My watch tells me to rest at 50 and 30 feet and I try my three minutes stop at 18 feet. I’ve gone from 3,000 PSI to 500 in 42 minutes and soon I surface. It feels weird to be the first out of the water, but I can’t go back in at this point. Caleb joins me and we wait for the others to share our choice of ham, turkey, or lettuce wraps and then learn more about our next dive – how to hold the light, how to sit, how to leave the ‘campfire’.
We watch the sunset and don our gear, that was magically changed for us, to go below the snorkelers and closer to the blue lights. The water feels colder now, but I figure if the girl who weighs 90 pounds can handle it then so can I. We make our way to 34 feet where we will sit for 45 minutes and watch at least five Manta Rays drop their jaw to collect the available plankton. I watch some of the fish nearby as I shove my bottom, butt and feet, between rocks to stay put. Others will add the rocks to their laps and I wonder if this gives them warmth, but I don’t wonder long and go with a personal method – one available inside my suit.
I don’t know which felt better – a manta ray touching my finger, getting video of rays doing somersaults, or letting the pee warm me from waist to knees. I had mixed emotions upon leaving, but it’s a good thing we did. Back on the boat I see the tiny girl’s purple lips as she describes how badly she was shaking during the show. We piled our wetsuits, wrapped in towels, and most of us drank hot chocolate – one guy was lucky enough to wear some.
Justin turned out the lights and Jessi worked wonders in the dark, on a moving boat in a bikini.
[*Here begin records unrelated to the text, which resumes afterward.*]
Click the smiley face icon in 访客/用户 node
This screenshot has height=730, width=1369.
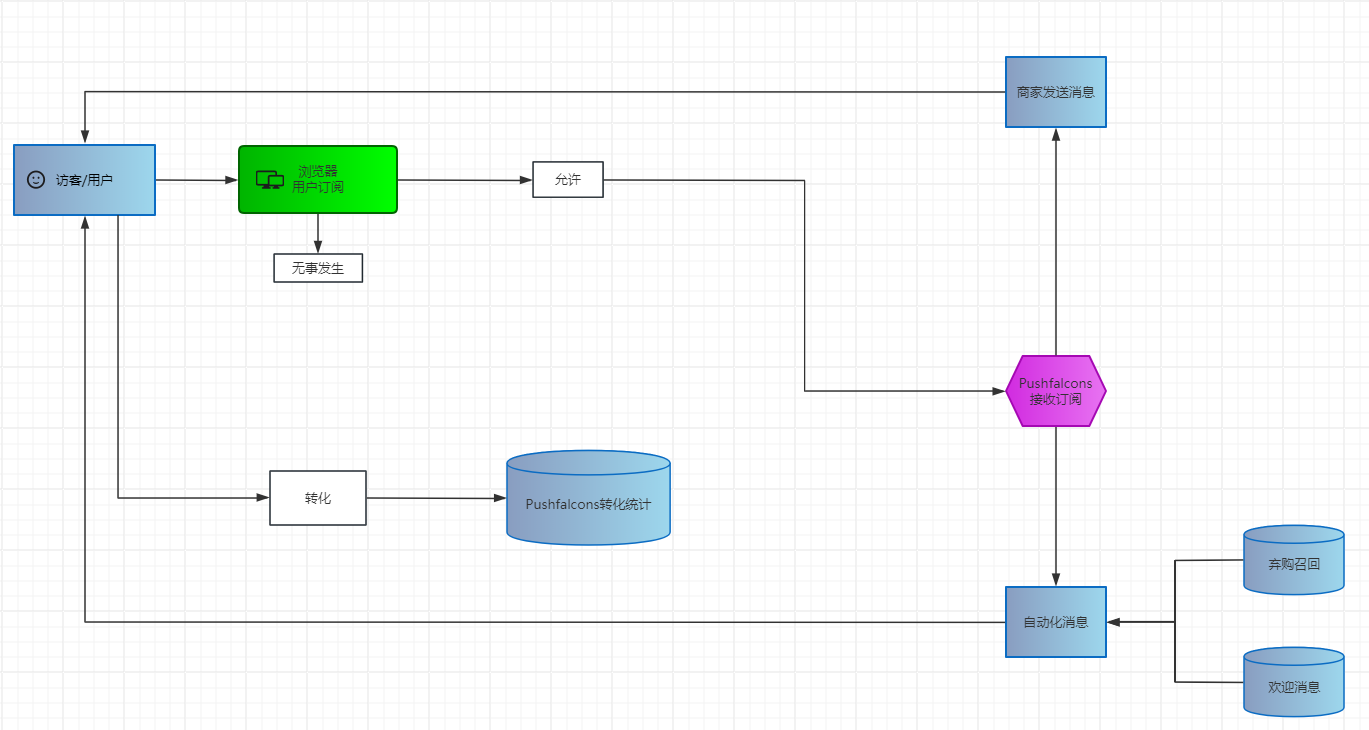pyautogui.click(x=36, y=180)
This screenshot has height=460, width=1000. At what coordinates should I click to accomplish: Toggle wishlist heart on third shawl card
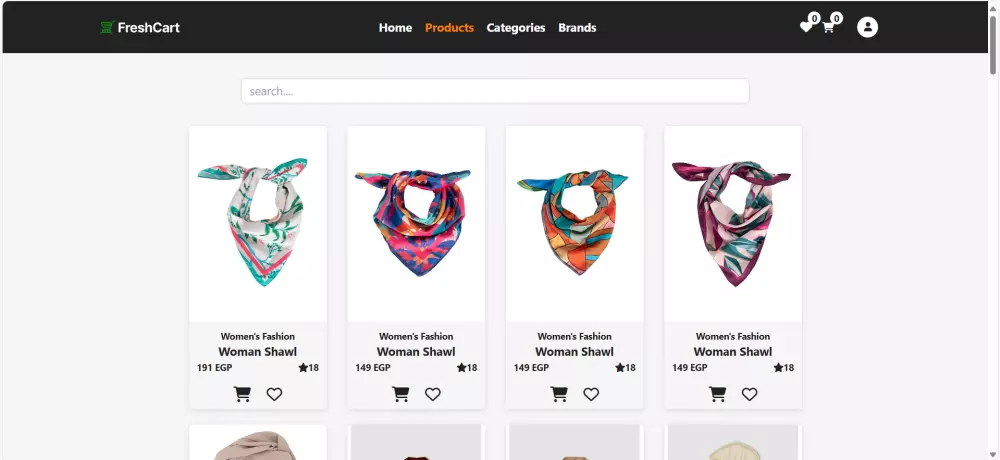pyautogui.click(x=591, y=394)
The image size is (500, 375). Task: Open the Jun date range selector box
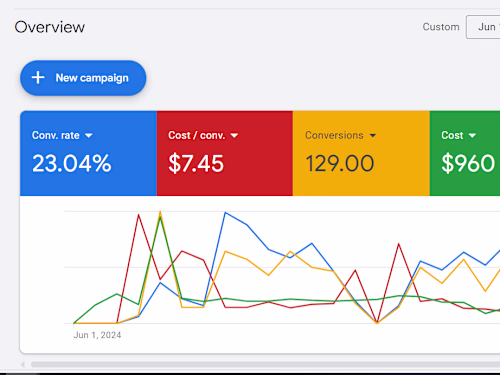[x=483, y=27]
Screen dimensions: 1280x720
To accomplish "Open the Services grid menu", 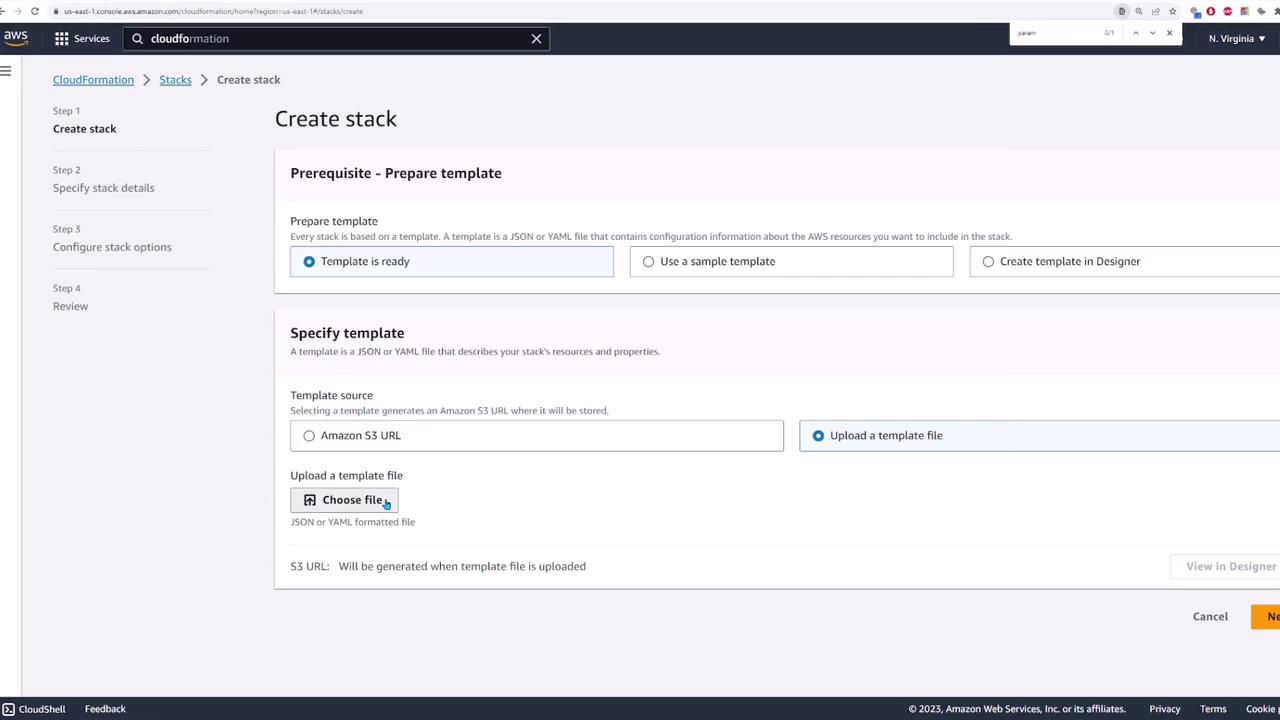I will (x=82, y=38).
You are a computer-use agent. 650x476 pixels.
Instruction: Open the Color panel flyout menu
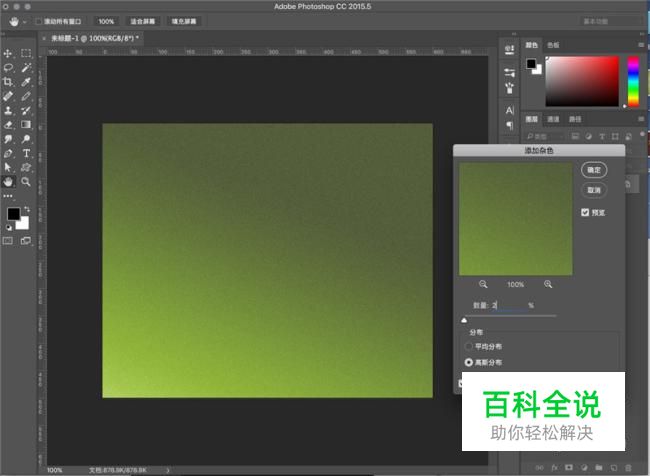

I saw a cloud that made me think of a manta ray and then noticed Mars shining on the water. The ride back was quiet. I wear the same flip-flops as the little girl, but mine are 3x larger. I climb in the driver’s seat with nothing but my swimsuit on.
We take another shower before we do a walking tour of all the Thai restaurants nearby – and all but one closes by 9:00 pm. There is a bar, ice cream shop, and mini grocery store inside the one that’s open, but we continue walking till we come upon another closed restaurant on our list. I heard singing across the street and took a step closer. Part of me felt like a pervert, but I peeked in through the open wall anyway. Inside was a choir and a crowd, and tables covered in food. We watched one song and then moved to the door for part of another.
We settled for Bubba Gump Shrimp Co. for my trio-dessert for dinner. We sat by the water, near the torch, and listened to Maille’s taco and dive recommendations. The vibe is definitely different here on the island – relaxed, calm, and friendly. The walk back to the hotel is nice, but it seems too short. Good thing it was as Caleb fell asleep before I finished the first paragraph. It’s 2:00 am San Diego time and I could use a nap.